RECORDS FOR THE TASK

Start of Block

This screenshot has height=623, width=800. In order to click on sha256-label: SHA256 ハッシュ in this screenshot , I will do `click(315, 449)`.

End of Block
Start of Block

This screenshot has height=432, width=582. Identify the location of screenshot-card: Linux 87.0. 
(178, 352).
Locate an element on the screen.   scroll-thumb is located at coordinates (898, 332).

End of Block
Start of Block

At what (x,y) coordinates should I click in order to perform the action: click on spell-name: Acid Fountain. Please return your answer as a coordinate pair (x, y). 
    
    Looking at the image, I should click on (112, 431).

End of Block

WHAT TO DO
Copy the listing from the line with "At what (x,y)" up to and including the line with "Looking at the", replacing "coordinate pair" with "point" and leaving everything else unchanged.

SOLUTION FOR THIS PROBLEM
At what (x,y) coordinates should I click in order to perform the action: click on spell-name: Acid Fountain. Please return your answer as a point (x, y). 
    
    Looking at the image, I should click on (112, 431).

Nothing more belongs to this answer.